(OBJECTIVE)
Begin at the line of the records that contains "At what coordinates" and stop after the line that contains "tap(684, 153)", writing out every line in that span without change. Leave the pictures out of your answer.

(RECORDS SUPPLIED)
— start —

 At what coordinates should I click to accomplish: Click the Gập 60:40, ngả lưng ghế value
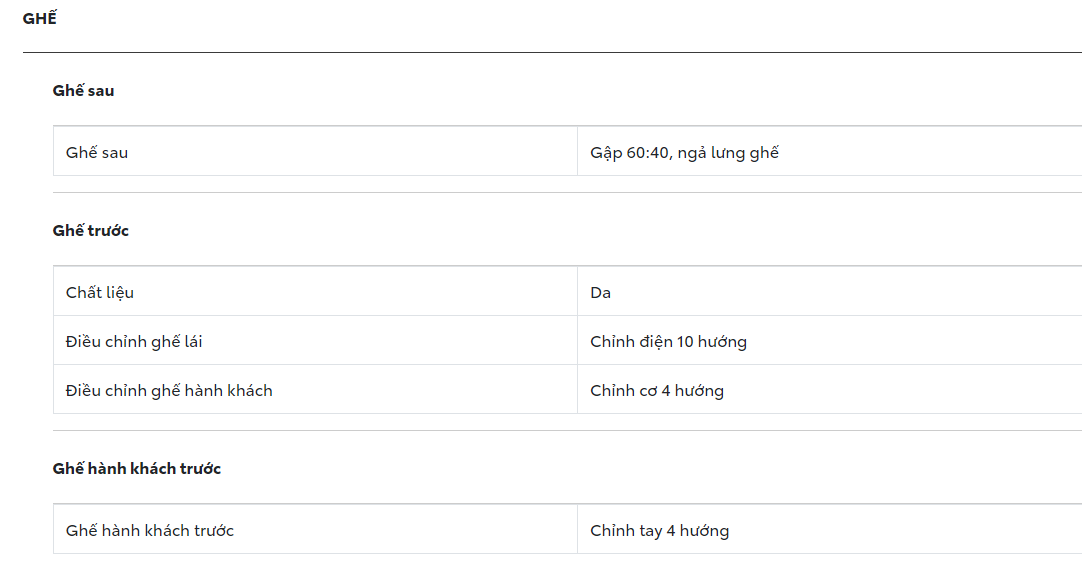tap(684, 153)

— end —
— start —

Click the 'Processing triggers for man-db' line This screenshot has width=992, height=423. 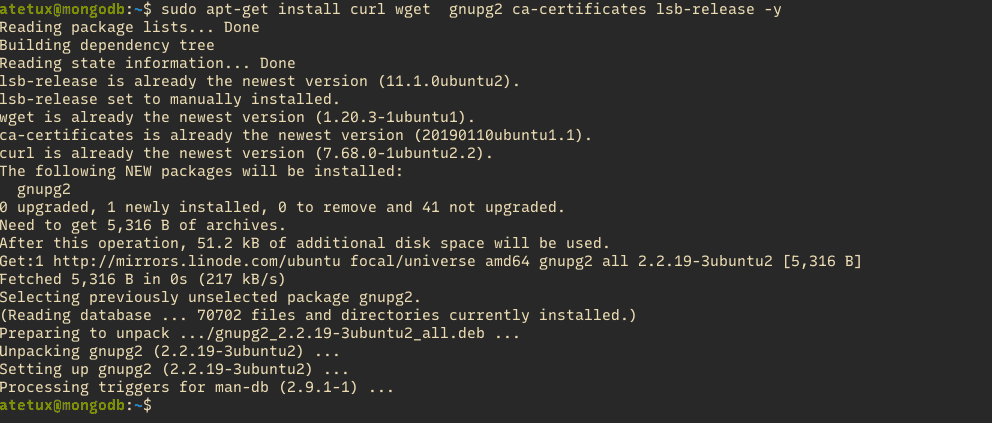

— end —
— start —

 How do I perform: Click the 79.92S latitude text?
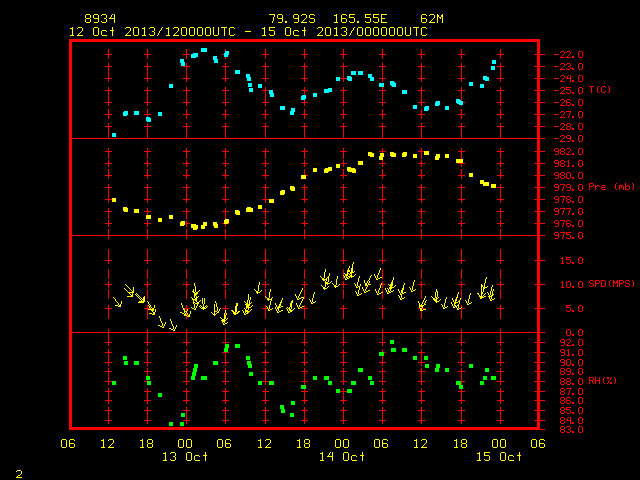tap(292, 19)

— end —

(RESULT FOR THIS TASK)
 At what coordinates should I click to accomplish: Click the Gập 60:40, ngả lưng ghế value
tap(684, 153)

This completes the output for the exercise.